Claire: Corrupt African dictators getting all the cash … Inefficient bumbling – no impact … ‘Do- Gooders’ … being ‘Political’ – being involved in things that are nothing to do with you … ‘Why can’t they just get on with dropping in a bag of rice’? And most fundamentally– ‘what difference does any of it make anyway?’ … Accountability has a cost associated with it, so we’d better hope it has a benefit associated with it …

Rosemary: Monitoring and Evaluation is very tricky – it’s very expensive… for example our Dutch affiliates have 69 criteria they need to show success to the Dutch government … We have set up Effectiveness Audits … We’re constantly trying to balance all these things - we just have to do the best we can …

Interviewees struggled with the difficulty of managing the expectations of the public, striking the balance between motivating people and being accountable:

Emily: We have to get a lot better about managing expectations … [As a donor] I need to have my expectations managed … If I gave £20 to the crisis in Hekla- I know it’s ridiculous - but I would expect there to be some progress made on famine …
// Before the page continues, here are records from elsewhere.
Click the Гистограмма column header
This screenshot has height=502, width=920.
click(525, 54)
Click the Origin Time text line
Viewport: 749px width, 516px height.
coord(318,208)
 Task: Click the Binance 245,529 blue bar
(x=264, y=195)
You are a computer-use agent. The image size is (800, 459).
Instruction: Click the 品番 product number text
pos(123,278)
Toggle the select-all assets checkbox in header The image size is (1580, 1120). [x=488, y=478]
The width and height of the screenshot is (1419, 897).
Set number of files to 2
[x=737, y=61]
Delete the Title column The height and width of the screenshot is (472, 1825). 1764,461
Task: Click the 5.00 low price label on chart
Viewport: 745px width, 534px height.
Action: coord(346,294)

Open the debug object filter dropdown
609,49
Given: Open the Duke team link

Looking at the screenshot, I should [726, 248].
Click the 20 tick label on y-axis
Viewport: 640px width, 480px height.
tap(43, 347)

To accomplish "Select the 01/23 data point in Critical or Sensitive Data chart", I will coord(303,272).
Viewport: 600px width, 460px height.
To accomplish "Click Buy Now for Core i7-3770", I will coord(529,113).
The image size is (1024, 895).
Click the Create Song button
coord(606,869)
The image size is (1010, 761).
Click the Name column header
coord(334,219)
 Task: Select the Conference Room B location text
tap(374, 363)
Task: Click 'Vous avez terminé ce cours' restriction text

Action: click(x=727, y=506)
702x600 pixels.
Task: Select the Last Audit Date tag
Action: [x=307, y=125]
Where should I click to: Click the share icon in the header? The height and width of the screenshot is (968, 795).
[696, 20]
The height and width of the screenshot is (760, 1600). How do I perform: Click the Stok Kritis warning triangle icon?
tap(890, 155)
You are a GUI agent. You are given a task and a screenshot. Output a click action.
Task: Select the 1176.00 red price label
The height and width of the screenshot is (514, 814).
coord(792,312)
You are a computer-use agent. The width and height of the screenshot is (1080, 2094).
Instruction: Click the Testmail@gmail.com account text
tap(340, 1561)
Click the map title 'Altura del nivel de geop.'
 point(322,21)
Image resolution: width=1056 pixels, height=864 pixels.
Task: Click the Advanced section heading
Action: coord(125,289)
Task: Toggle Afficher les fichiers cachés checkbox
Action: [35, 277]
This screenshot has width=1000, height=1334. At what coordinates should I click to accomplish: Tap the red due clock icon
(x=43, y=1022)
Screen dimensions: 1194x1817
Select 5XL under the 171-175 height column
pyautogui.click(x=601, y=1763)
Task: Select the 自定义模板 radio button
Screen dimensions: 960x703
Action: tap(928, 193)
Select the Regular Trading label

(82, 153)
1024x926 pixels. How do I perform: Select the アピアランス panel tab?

Alison: Well… there will always be the ‘Charity Begins at home’ argument– should we waste our time trying to alter these attitudes? Or should we take a more positive tack – you can get much more value for your charity donation in the poor world than in the rich one ...

Daniel: I wouldn’t shy away from any journalist or academic on any question – we have an open policy … feel free to criticize – ‘come and get it’ … it shouldn’t be swept under the carpet –– we need to take ‘the fail’ out of failure …

The idea behind these critiques was raising doubts and concerns about the future viability of Oxfam in the broader development context. There was some acknowledgement that the Oxfam global identity would always hold tension, continually learning and adapting as the future emerged:

Emily: I think a huge challenge is going to be the ‘Aid Debate’ – how we react to it and how we deal with [it] … We need to come out much more strongly on our own limitations. We need to have a much more honest conversation with the public?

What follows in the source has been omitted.